Dubai, Emirados Árabes Unidos, 2 de janeiro de 2026, Associated Press (AP) – Manifestações motivadas pelo agravamento da crise econômica no Irã se espalharam nesta quinta-feira (1) para diversas províncias rurais, resultando em ao menos sete mortes — as primeiras fatalidades registradas entre manifestantes e forças de segurança desde o início dos protestos, segundo autoridades locais.
Os atos, que haviam perdido força na capital, Teerã, ganharam intensidade em outras regiões do país. As mortes ocorreram em quatro cidades, muitas delas habitadas majoritariamente pelo grupo étnico lur. As manifestações são consideradas as maiores desde 2022, quando a morte de Mahsa Amini sob custódia policial desencadeou protestos nacionais.

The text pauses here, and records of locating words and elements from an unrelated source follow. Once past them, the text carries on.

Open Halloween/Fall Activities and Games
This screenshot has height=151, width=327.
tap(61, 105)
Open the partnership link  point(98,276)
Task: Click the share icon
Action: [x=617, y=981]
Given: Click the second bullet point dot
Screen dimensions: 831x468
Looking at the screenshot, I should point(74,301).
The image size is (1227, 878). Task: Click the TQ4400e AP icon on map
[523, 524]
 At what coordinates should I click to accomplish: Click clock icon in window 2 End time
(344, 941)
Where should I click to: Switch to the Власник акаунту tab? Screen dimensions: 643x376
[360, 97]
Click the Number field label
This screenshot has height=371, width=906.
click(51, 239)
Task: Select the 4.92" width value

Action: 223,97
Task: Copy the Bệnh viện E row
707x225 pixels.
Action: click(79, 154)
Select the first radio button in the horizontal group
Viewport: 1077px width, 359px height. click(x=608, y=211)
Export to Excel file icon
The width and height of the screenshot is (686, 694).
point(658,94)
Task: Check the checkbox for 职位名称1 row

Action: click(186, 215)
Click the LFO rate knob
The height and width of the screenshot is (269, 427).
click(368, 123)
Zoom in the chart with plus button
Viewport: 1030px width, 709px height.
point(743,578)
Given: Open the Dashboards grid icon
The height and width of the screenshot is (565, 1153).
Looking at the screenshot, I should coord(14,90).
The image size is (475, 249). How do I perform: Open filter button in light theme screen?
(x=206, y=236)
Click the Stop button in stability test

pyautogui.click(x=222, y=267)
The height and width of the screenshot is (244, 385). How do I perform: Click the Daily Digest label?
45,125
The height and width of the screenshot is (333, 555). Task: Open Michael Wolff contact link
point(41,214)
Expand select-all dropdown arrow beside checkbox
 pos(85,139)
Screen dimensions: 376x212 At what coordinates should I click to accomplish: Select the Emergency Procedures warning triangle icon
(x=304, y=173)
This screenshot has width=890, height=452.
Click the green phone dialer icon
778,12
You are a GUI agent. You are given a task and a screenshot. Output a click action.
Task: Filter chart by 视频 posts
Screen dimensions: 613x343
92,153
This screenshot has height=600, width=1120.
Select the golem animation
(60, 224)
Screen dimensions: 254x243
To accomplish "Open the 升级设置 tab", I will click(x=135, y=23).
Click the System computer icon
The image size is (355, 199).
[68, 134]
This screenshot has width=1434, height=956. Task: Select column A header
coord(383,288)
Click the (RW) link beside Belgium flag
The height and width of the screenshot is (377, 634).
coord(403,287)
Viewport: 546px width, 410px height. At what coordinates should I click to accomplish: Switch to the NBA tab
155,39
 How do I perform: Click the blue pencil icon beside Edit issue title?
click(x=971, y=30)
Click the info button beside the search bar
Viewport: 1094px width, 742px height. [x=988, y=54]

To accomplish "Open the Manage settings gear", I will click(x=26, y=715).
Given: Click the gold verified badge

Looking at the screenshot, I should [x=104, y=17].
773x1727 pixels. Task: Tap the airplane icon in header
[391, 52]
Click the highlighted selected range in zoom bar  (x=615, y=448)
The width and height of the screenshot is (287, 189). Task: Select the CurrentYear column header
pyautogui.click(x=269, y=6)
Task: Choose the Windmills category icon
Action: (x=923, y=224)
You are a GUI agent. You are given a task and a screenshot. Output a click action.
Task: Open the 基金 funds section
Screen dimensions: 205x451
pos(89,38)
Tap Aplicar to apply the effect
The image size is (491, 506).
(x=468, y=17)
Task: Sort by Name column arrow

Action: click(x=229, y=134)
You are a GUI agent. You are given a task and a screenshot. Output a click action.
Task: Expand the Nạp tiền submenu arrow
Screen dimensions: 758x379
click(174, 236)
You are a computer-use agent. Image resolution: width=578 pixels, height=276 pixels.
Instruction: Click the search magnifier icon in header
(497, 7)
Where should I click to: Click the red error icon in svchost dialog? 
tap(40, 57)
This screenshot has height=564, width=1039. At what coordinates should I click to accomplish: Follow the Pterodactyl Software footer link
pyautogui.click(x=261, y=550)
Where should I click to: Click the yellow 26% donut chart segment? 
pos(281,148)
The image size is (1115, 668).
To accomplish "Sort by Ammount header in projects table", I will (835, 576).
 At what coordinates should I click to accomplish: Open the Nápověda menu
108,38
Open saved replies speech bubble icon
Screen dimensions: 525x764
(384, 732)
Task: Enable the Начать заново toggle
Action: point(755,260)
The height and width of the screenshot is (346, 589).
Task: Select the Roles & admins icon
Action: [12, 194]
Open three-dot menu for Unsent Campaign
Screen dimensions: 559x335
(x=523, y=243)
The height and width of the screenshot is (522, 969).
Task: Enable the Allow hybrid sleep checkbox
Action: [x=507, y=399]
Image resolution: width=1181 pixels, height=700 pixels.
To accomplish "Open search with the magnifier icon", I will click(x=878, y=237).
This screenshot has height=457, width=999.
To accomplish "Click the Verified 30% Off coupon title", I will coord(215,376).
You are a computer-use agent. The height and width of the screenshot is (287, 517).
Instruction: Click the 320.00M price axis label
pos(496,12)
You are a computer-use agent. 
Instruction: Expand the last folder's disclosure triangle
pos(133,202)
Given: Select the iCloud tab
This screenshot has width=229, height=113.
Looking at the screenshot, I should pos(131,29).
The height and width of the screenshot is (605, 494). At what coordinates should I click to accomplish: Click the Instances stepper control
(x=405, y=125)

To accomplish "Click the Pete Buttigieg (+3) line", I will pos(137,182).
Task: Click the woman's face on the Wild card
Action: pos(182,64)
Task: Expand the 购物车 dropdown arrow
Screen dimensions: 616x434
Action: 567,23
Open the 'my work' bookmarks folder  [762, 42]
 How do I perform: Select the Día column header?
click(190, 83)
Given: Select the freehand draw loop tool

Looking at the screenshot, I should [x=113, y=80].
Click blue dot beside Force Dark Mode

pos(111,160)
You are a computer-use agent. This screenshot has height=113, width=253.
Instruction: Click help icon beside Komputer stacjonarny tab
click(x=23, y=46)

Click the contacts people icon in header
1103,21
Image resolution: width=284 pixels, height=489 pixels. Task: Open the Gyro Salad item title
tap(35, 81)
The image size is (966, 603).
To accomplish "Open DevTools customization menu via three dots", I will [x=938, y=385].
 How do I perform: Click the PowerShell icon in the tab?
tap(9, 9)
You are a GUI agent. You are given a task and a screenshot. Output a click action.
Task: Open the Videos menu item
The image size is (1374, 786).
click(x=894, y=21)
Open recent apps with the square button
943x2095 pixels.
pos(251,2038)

A cidade de Azna, na província de Lorestan, registrou alguns dos episódios mais violentos. Vídeos publicados online mostram objetos em chamas nas ruas e sons de tiros enquanto pessoas gritavam “Vergonha! Vergonha!”.
Em Lordegan, na província de Chaharmahal e Bakhtiari, vídeos mostram manifestantes reunidos enquanto tiros ecoam ao fundo. Autoridades afirmaram que duas pessoas morreram nos confrontos de quinta-feira (1).
O Centro Abdorrahman Boroumand para Direitos Humanos no Irã, sediado em Washington, também relatou duas mortes em Lordegan, identificando as vítimas como manifestantes. A organização divulgou ainda a imagem de um policial iraniano usando colete e empunhando uma espingarda.
Em Fuladshahr, na província de Isfahan, a mídia estatal confirmou a morte de um homem, que grupos ativistas atribuem a disparos feitos pela polícia contra manifestantes.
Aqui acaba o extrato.